5C. The Bank Fraud Alert

SCENARIO: Your card processor calls about suspicious activity. To “freeze fraudulent transactions,” they need the last four of the card, billing zip, and a one-time code. The window to reverse closes in 15 minutes.

Red flags: Inbound bank contact, request for credentials/codes, artificial time pressure.

Response: PAUSE (financial + inbound bank triggers). CHALLENGE. Even if verified, independently call the bank’s known number to confirm. Bank impersonation warrants dual verification.

Anchor: Bank impersonation causes $50K–$500K losses per SMB incident.

5D. The Vendor Account Change

SCENARIO: A regular vendor contact calls to say they’ve completed an acquisition—all payments need to go to a new bank account immediately. A confirming email arrives moments later from the correct domain.

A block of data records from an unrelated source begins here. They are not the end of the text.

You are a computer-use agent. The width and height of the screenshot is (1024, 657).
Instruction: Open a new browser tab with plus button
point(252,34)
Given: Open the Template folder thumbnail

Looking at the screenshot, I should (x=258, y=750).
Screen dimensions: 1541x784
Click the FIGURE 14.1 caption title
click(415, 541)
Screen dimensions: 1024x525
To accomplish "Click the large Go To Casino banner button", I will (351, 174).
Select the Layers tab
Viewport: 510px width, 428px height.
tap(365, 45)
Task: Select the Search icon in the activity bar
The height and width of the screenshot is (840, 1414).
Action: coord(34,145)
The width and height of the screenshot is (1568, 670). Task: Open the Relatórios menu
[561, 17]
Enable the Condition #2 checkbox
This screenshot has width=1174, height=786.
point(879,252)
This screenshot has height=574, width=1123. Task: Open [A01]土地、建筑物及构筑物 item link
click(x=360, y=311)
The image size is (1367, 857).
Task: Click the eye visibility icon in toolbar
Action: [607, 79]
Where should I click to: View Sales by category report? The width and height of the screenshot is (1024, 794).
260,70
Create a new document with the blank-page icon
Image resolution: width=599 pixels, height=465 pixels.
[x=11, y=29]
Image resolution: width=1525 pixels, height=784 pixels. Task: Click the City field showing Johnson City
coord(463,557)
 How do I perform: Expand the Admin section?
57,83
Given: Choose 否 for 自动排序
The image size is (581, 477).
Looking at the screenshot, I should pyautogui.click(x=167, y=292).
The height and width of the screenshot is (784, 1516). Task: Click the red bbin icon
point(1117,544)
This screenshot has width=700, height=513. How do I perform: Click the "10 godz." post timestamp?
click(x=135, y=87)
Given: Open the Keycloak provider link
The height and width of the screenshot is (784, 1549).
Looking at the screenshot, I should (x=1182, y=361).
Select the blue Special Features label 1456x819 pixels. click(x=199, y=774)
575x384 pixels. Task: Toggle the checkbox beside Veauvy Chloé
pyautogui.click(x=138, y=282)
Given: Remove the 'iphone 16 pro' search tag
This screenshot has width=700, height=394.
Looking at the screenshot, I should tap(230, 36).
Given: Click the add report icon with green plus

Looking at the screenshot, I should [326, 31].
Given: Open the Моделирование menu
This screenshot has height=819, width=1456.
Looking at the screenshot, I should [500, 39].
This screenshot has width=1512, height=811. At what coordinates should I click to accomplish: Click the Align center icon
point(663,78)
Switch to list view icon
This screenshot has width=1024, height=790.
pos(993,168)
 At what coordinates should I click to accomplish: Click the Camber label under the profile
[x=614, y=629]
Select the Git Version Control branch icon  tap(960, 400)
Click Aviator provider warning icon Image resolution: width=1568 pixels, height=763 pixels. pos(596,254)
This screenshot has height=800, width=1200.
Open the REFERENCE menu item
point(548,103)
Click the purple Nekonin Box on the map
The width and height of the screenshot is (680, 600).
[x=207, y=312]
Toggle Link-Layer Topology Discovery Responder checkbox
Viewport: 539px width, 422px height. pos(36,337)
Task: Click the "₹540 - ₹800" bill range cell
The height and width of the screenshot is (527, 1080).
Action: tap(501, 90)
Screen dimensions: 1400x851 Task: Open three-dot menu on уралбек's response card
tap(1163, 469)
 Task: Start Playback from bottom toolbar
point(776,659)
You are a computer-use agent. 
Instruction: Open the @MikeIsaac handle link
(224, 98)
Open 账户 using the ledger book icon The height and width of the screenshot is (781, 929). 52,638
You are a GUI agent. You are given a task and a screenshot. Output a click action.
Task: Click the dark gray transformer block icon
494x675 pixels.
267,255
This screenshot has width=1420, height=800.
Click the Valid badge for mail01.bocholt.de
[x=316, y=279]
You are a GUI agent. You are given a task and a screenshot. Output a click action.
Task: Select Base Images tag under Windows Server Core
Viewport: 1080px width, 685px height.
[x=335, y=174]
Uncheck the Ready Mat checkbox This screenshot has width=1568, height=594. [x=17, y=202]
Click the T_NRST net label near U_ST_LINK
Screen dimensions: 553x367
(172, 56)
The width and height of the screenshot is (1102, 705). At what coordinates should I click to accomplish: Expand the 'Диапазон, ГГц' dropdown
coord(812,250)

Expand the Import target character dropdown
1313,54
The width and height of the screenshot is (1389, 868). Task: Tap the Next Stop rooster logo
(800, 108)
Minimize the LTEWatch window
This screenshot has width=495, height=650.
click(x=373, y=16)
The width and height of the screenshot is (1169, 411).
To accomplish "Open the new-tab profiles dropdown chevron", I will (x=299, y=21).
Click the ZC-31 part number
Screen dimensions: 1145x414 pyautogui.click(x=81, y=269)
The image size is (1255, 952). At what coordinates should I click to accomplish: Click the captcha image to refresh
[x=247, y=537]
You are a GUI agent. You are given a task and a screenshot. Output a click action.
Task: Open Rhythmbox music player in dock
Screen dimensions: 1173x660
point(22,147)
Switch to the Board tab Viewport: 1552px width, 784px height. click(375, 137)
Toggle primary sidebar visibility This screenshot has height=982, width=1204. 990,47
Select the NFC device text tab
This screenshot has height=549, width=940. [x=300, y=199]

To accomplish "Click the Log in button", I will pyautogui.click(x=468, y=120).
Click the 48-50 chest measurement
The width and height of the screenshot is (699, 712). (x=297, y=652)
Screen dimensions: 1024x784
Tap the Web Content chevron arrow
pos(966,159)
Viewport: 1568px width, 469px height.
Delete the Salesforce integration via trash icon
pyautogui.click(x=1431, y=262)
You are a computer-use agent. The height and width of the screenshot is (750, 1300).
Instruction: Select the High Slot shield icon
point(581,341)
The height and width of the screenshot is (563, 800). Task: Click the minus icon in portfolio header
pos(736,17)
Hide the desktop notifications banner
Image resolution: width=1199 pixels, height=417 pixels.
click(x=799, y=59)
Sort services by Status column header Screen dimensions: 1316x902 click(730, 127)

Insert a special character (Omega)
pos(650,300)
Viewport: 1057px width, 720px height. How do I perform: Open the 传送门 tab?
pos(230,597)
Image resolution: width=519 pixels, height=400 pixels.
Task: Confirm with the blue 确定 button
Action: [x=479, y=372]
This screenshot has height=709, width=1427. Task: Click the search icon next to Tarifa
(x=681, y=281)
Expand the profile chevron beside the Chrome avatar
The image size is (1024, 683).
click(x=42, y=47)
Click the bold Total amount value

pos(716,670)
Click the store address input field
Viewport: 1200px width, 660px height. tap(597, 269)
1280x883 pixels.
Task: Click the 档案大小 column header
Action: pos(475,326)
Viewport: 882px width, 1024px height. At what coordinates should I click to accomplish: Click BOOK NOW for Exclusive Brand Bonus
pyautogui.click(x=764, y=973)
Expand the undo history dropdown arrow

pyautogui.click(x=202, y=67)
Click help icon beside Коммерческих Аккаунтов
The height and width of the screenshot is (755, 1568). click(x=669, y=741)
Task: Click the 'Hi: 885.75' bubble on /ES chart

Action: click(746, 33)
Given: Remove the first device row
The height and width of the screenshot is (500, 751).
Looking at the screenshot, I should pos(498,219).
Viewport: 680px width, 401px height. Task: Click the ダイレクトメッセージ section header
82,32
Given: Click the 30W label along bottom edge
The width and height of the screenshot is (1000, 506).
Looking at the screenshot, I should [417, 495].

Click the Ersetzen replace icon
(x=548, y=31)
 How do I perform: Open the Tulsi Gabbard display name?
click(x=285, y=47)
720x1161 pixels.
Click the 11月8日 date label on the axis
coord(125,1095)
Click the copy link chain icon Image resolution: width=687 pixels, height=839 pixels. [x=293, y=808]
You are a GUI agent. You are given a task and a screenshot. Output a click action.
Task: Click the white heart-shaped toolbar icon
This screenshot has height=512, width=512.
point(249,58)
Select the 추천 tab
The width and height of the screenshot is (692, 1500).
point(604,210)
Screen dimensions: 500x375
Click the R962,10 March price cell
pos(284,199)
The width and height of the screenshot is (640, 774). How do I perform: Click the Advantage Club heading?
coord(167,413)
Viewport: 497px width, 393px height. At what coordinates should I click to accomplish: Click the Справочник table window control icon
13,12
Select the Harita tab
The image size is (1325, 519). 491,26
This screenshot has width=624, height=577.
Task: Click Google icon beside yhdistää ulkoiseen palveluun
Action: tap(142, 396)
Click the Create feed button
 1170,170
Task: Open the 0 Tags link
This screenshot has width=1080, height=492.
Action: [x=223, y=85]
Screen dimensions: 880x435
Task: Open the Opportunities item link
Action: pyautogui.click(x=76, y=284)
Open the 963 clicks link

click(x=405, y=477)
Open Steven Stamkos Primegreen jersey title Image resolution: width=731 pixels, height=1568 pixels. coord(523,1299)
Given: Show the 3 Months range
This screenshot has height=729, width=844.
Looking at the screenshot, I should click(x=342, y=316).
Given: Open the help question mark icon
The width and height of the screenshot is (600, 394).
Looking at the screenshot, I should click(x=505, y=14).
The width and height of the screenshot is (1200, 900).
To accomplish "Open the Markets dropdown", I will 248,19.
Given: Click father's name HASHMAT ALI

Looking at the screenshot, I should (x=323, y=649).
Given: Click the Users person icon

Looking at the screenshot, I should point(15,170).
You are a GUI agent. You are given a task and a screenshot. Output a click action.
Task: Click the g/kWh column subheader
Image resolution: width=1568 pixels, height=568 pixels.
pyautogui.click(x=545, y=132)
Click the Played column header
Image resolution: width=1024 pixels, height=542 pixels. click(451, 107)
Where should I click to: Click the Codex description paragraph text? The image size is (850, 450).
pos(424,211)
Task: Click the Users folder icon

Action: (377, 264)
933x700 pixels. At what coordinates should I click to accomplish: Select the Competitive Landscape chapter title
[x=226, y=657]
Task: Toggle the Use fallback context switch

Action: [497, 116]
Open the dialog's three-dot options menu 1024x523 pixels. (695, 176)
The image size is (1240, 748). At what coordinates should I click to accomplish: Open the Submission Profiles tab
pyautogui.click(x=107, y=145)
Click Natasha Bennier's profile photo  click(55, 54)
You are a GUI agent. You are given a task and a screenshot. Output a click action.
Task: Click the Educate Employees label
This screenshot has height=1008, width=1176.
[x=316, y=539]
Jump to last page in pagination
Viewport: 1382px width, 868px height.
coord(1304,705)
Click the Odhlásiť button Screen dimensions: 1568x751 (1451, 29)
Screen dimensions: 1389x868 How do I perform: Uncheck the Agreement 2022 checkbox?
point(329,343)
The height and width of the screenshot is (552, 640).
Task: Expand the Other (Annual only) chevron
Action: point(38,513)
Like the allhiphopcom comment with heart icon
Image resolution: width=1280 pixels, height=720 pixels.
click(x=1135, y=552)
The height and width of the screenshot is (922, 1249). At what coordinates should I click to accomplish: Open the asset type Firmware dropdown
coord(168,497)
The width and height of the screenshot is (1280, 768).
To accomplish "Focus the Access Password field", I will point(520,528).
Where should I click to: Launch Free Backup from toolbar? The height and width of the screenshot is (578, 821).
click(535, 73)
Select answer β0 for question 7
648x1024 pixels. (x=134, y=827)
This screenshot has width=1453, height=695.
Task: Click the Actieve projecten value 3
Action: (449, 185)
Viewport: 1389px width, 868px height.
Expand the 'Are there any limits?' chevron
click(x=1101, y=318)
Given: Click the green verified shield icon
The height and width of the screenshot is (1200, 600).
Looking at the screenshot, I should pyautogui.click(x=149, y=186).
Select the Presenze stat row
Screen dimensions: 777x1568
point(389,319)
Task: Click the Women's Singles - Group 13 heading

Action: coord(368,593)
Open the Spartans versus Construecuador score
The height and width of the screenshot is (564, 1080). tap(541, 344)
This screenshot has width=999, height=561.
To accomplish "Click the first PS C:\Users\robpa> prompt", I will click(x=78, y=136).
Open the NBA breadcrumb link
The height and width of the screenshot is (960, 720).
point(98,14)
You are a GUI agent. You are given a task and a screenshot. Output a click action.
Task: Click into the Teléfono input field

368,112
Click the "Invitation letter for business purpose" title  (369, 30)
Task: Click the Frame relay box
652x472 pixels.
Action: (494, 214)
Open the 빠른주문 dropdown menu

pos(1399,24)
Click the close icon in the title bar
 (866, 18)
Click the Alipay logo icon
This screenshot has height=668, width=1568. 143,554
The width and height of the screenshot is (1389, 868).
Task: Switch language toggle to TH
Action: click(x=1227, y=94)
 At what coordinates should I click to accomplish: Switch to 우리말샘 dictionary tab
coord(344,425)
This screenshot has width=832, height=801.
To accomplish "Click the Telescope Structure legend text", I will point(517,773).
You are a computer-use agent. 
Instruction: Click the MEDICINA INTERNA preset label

Red flags: Banking detail change, urgency, coordinated phone + email (BEC 2.0 pattern).

Response: PAUSE (payment routing trigger). CHALLENGE. If verified, process through standard vendor payment-change workflow requiring secondary email to a pre-registered address.

Anchor: Vendor impersonation is a top FBI IC3 category—billions in annual losses.

5E. The Deepfake Video Conference (Advanced)

SCENARIO: You join a Zoom call with your CEO, CFO, and outside counsel. All are visible on video. They explain a confidential acquisition requiring immediate wire authorization of $1.2M. They instruct you not to discuss it outside the call.

Red flags: High-value transaction on video, multiple participants creating social proof, secrecy, urgency.

Response: PAUSE (every trigger category active). CHALLENGE each participant individually. If any participant refuses or fails, halt the entire process. Partial verification does not vouch for unverified participants.